> What is expected
All of the data goes into your copy exactly as written. Images do not.

Stored records:
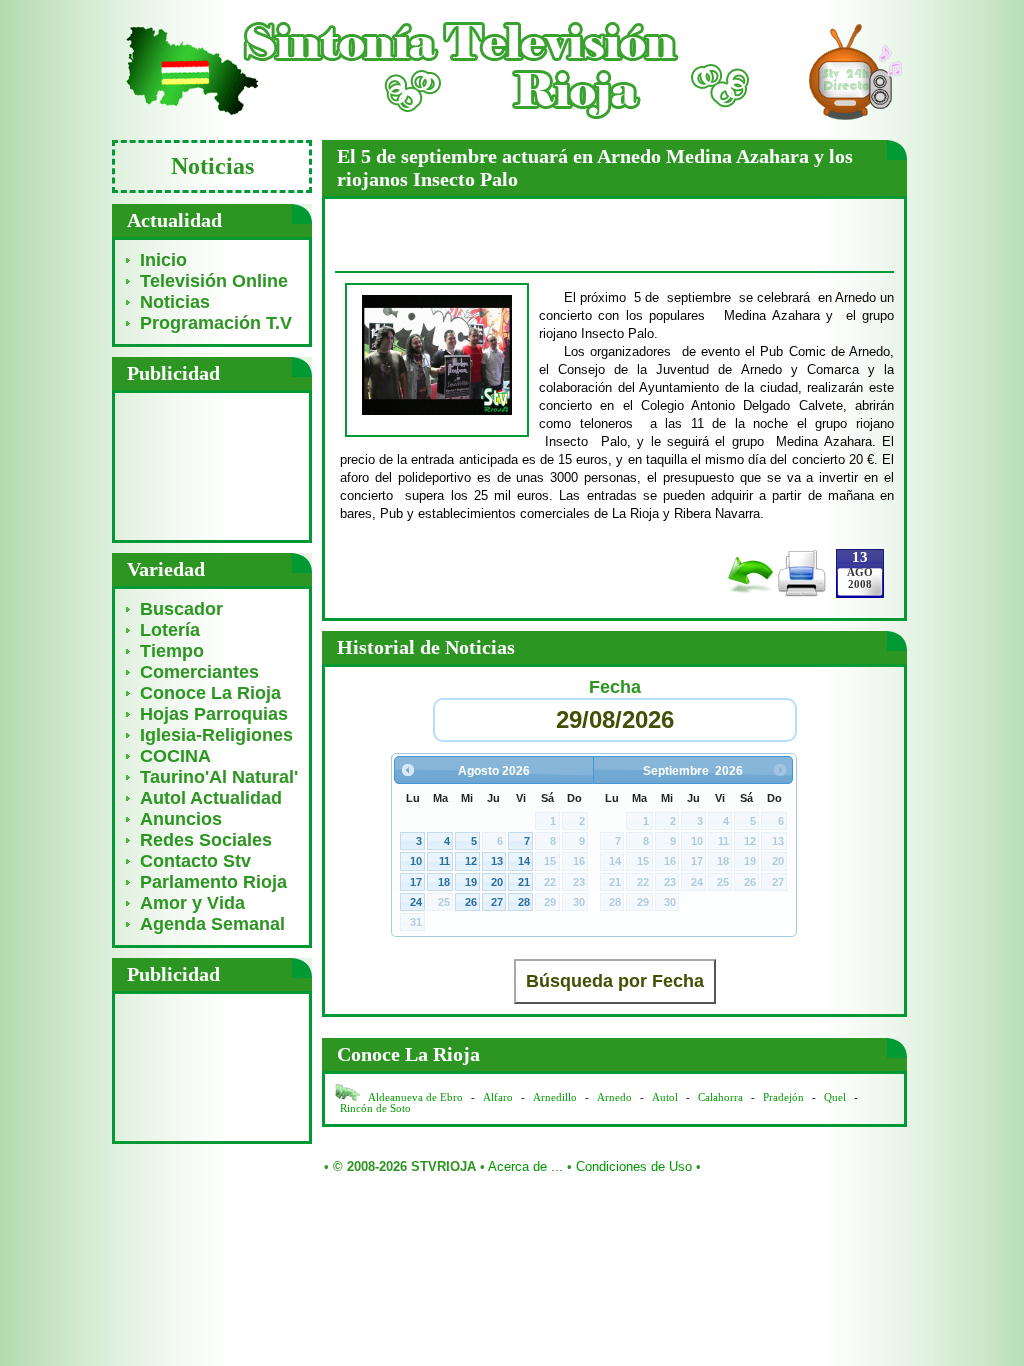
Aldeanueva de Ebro (415, 1097)
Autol (666, 1097)
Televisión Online (214, 281)
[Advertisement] (212, 465)
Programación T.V (216, 323)
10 (416, 861)
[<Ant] (407, 769)
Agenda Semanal (212, 924)
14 (524, 861)
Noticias (175, 302)
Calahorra (720, 1097)
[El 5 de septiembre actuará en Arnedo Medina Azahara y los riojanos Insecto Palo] (437, 411)
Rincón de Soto (375, 1108)
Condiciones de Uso (634, 1166)
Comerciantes (199, 672)
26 (471, 902)
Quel (835, 1097)
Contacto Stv (195, 861)
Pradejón (783, 1097)
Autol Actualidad (211, 798)
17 (416, 882)
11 (444, 861)
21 (524, 882)
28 (524, 902)
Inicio (163, 260)
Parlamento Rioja (213, 882)
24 (416, 902)
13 (497, 861)
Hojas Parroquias (214, 714)
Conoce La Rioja (210, 693)
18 (444, 882)
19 (471, 882)
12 (471, 861)
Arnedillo (555, 1097)
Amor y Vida (192, 903)
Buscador (181, 609)
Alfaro (498, 1097)
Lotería (170, 630)
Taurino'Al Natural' (219, 777)
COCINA (175, 756)
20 (497, 882)
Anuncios (181, 819)
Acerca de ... (525, 1166)
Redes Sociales (206, 840)
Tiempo (172, 651)
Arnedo (614, 1097)
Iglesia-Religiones (216, 735)
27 (497, 902)
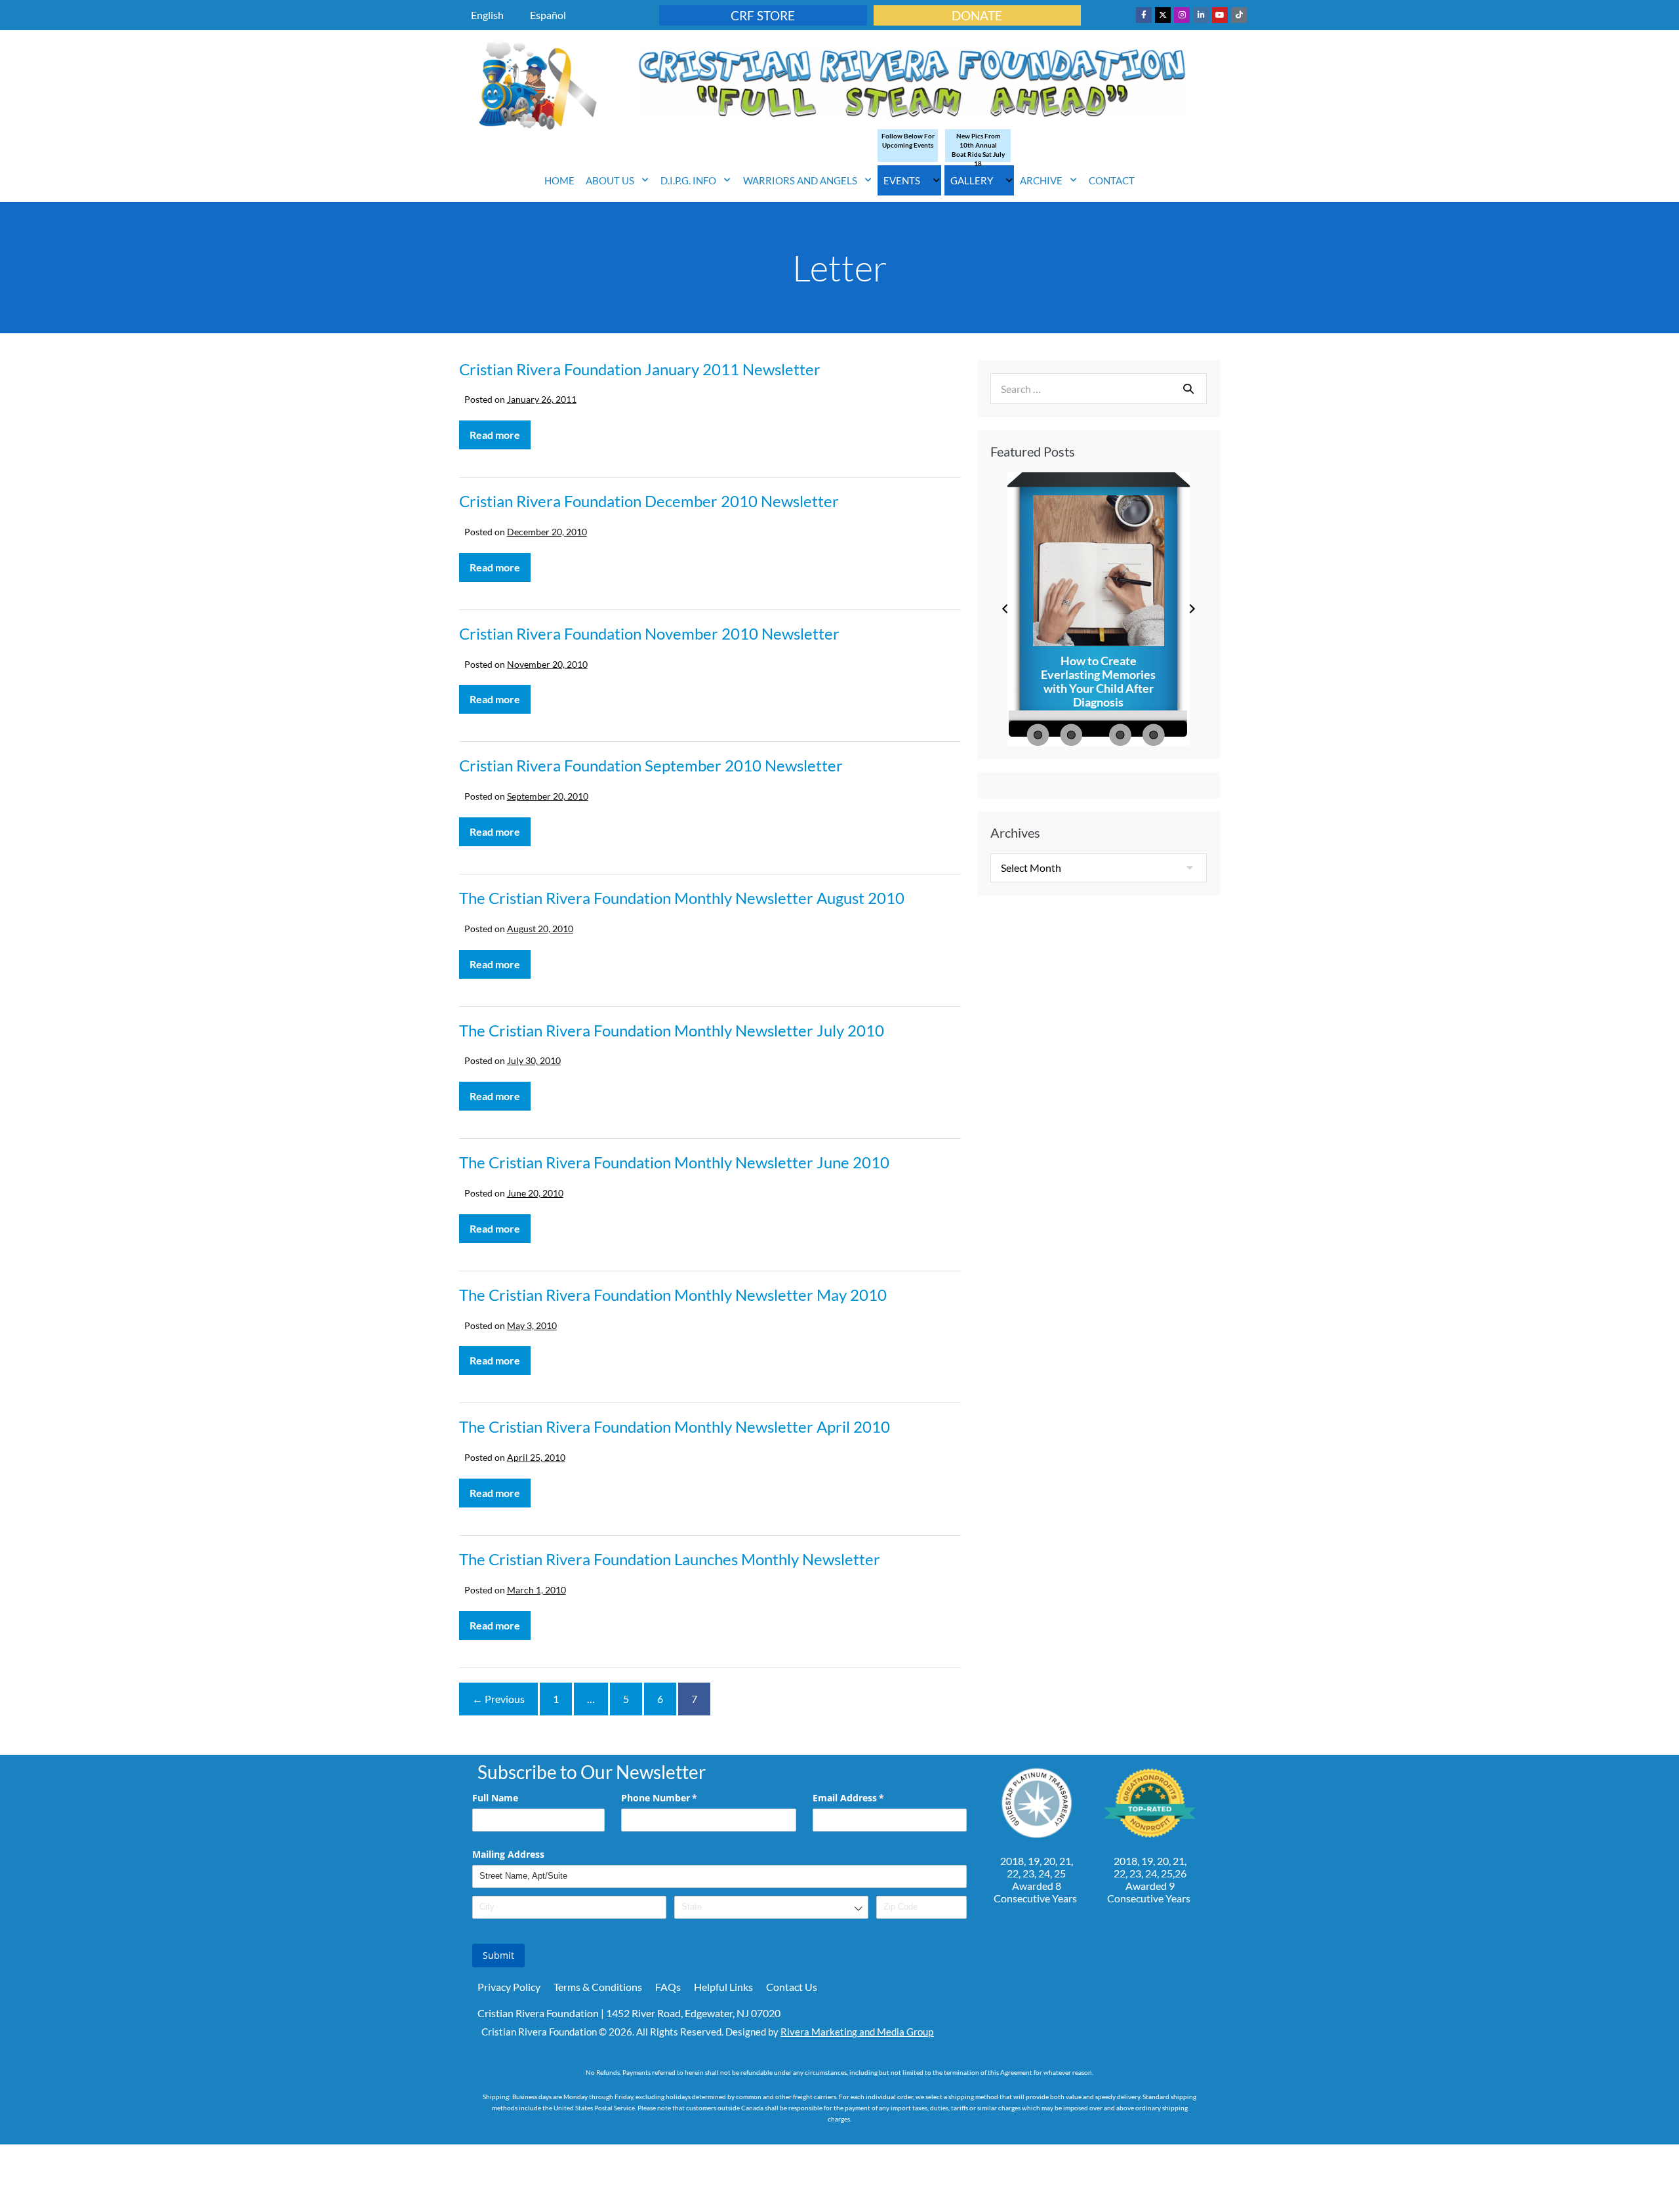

> Answer
Aldeanueva de Ebro (415, 1097)
Autol (666, 1097)
Televisión Online (214, 281)
[Advertisement] (212, 465)
Programación T.V (216, 323)
10 (416, 861)
[<Ant] (407, 769)
Agenda Semanal (212, 924)
14 (524, 861)
Noticias (175, 302)
Calahorra (720, 1097)
[El 5 de septiembre actuará en Arnedo Medina Azahara y los riojanos Insecto Palo] (437, 411)
Rincón de Soto (375, 1108)
Condiciones de Uso (634, 1166)
Comerciantes (199, 672)
26 (471, 902)
Quel (835, 1097)
Contacto Stv (195, 861)
Pradejón (783, 1097)
Autol Actualidad (211, 798)
17 (416, 882)
11 (444, 861)
21 (524, 882)
28 (524, 902)
Inicio (163, 260)
Parlamento Rioja (213, 882)
24 (416, 902)
13 (497, 861)
Hojas Parroquias (214, 714)
Conoce La Rioja (210, 693)
18 (444, 882)
19 (471, 882)
12 (471, 861)
Arnedillo (555, 1097)
Amor y Vida (192, 903)
Buscador (181, 609)
Alfaro (498, 1097)
Lotería (170, 630)
Taurino'Al Natural' (219, 777)
COCINA (175, 756)
20 (497, 882)
Anuncios (181, 819)
Acerca de ... (525, 1166)
Redes Sociales (206, 840)
Tiempo (172, 651)
Arnedo (614, 1097)
Iglesia-Religiones (216, 735)
27 (497, 902)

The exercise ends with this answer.